L'Echo de la Fabrique : 24 mars 1833 - Numéro 12

Sur M. Ch. Fourrier et du Phalanstère.

(Suite, voy. n° 11.)

[6.1]Alors se formulèrent l’école de M. de Maistre, qui tenta de ressusciter la théocratie papale du moyen-âge, et celle des publicistes du droit divin, des Bonald et des Montlosier1, qui, avec leurs théories de pouvoir indéfini et constituant, voulurent concentrer l’unité et l’impulsion dans le pouvoir, sans donner au corps social l’élasticité et les droits pour lesquels la France avait été arrosée de sang et l’Europe bouleversée pendant trente ans. Alors apparut aussi une philosophie, contemporaine obligée de la première charte, l’éclectisme, véritable juste-milieu de la philosophie, professant pour toutes les opinions un respect qu’on peut appeler superstitieux, sachant pressentir dans toutes les doctrines quelque chose de bon ; mais impuissante pour dire à chacune son bien et son mal, puisqu’elle manquait elle-même de conception originale, de base, de critérium.

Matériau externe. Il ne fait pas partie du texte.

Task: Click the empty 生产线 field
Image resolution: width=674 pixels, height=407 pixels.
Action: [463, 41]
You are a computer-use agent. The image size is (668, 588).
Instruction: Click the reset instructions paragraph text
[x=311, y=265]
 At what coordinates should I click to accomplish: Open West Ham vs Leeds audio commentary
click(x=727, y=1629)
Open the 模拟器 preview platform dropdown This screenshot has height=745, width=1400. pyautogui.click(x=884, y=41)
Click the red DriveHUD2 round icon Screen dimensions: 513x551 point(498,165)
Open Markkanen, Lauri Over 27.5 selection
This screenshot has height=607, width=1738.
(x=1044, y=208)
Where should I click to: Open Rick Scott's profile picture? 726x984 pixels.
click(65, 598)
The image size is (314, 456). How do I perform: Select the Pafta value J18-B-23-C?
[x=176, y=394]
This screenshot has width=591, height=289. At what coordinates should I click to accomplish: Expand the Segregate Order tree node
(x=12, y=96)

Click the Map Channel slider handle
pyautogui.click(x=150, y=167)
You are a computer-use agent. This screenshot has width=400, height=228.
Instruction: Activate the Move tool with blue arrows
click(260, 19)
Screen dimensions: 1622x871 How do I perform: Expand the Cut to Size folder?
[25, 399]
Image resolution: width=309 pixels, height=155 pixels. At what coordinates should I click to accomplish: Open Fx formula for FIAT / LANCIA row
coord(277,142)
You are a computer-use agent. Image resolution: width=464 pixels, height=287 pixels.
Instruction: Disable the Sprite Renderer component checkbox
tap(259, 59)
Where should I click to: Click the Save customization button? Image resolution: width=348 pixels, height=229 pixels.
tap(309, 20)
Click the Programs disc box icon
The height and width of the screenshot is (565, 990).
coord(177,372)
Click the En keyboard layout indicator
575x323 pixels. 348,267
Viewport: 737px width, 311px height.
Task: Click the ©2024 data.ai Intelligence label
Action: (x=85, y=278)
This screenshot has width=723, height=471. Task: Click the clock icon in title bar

La révolution de juillet arriva, elle mit en relief de nouvelles doctrines qui s’étaient élaborées dans le silence, qui ne devaient point être définitives, mais qui étaient plus assorties à nos besoins. La liberté entre désormais pour élément dans ses conceptions : l’alliance de la souveraineté populaire avec les idées religieuses, formulée par M. de Lamenais, est le triomphe le plus grand du siècle sur les hommes du passé. L’école saint-simonienne produit sur l’industrie, la politique et l’histoire, les vues les plus hautes et les plus fécondes, remue les hommes et les idées, et essaie aussi une solution du passé et de l’avenir. D’autres, préoccupés également du besoin de la rénovation, taillent déjà quelques-unes des pierres qui doivent entrer dans la construction du nouvel édifice. La plupart de ces hommes sont restés incompris. De plusieurs on a admiré le talent, puis on les a laissés là ; les autres, stigmatisés du titre de rêveurs, ont à peine trouvé grâce auprès de quelques esprits avides de nouveautés et d’invention. De ce nombre est M. Ch. Fourrier. Quelque bizarres que soient la plupart de ses idées, quelque ingrate et scabreuse que soit sa terminologie, il n’en convient pas moins d’appeler la lumière et la justice sur les écrits d’un homme dont les travaux ont un rôle important à jouer dans l’œuvre qui s’accomplit. On reconnaît, au milieu de ses aberrations, quel puissant motif ce peut être que l’industrie rendue attrayante et les passions équilibrées. Certes, s’il parvient à faire du travail un plaisir et a donner satisfaction à toutes les passions qui s’agitent dans le cœur de l’homme, en balançant les excès par les contraires, il aura bien mérité de l’humanité. Que ses efforts soient ou non couronnés du succès, on ne peut qu’applaudir à ses tentatives. Il a du moins une valeur de critique que peu de gens possèdent. Déjà en 1808, en posant la base de son système, il attaquait l’ordre scientifique, industriel, moral, politique et religieux, avec une force de raison qu’on ne trouve nulle part à cette époque.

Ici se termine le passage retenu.